それから十分程度の間隔を得て休憩を終え、私は立ち上がった。
多分、あの男はロングコートの女に殺されているだろう。だから対峙することはもうない。直感だ。
「帰ろう。カラオケはまた今度にして」
帰り道の途中にある交差点で美奈と別れた。
励まされはしたが、やはり友の死は忘れられない。帰り道の話題に冴の話は出なかったが、美奈も心の中では悲しんでいるはずだ。
冴はその名前の通り冴えない友人であったが、気が利いて私をよく喜ばせてくれた奴だ。少し美奈に対して嫌気をさしている所もあったが、それは彼女の気まぐれさによるもので、普段は二人とも仲が良かった。
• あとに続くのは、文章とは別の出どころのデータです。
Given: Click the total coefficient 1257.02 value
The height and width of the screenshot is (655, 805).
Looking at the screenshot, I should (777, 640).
友人の死の涙を惜しむ必要はないのに、私は哀愁を感じただけであった。
実感がないのだ。今もまだ、美奈と冴が話しを交えながら帰っている様子が思い浮かんでしまう。
早く忘れてやることが、彼女にとっても私達にとっても最良の絶交だった。
家に着いた私はどことなく安心感を覚える。片開きの玄関を開けると、見慣れない靴が二足置いてあった。
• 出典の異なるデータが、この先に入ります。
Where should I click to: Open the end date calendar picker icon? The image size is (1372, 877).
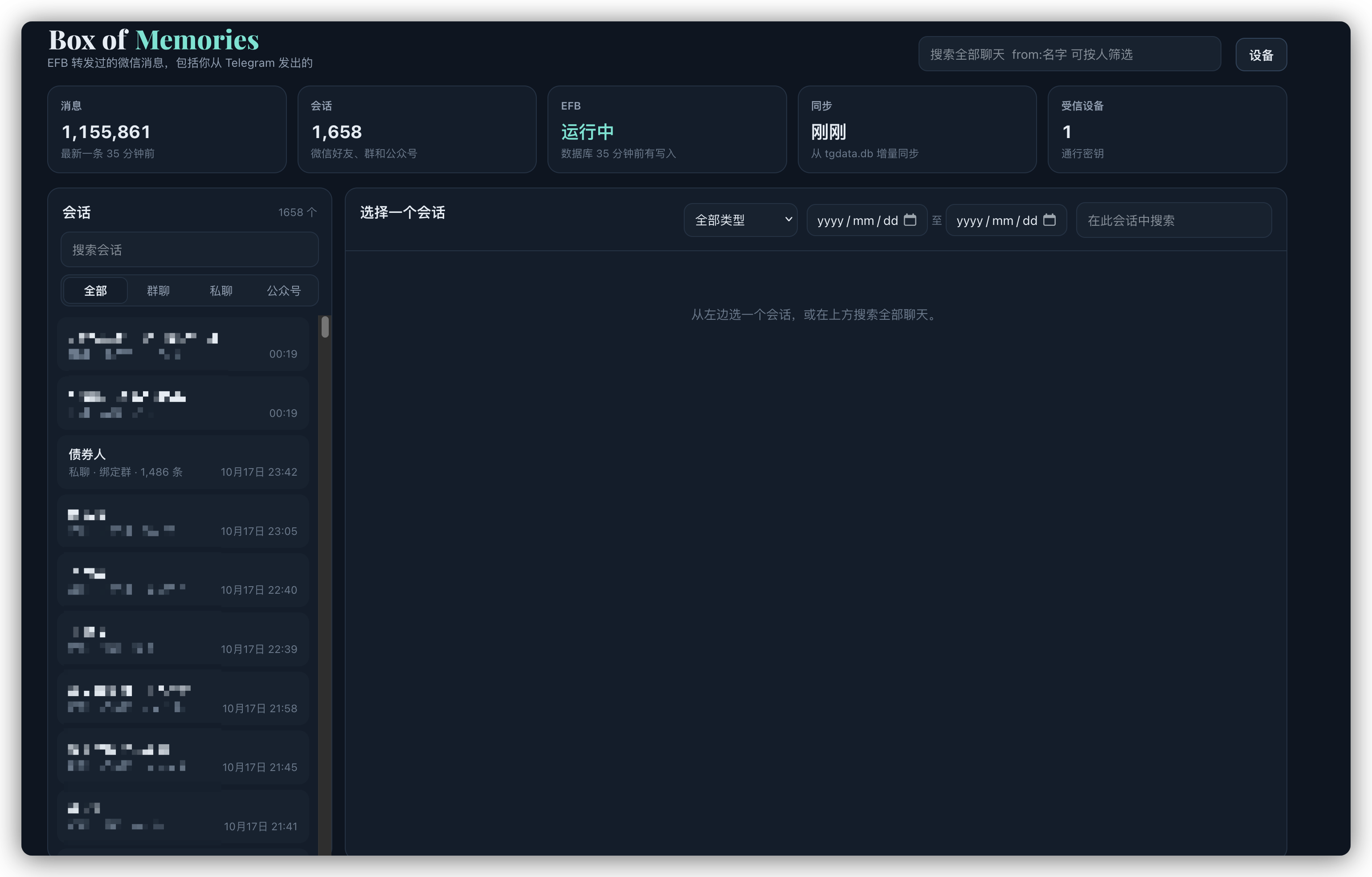pyautogui.click(x=1049, y=220)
客人のようだが。私はスマートフォンに映し出された時計を見た。午後六時半。
居間からは母と、同年代くらいの女性の声が聞こえた。更に私と同年代の若い男の声もだ。しかもどこかで聞いたことがある。
「ただいま。誰かいる――」
私は居間の扉を開けると同時に、言葉を失った。
「おかえりなさい、戒。お客さんと、臨時のお客さんが二人よ」
「やっほう。お邪魔しちゃった」
「先ほどは助かりました、戒さん!」
ロングコートの女と、公園で襲われそうになっていた男子生徒の姿があり、二人とも律儀に正座していた。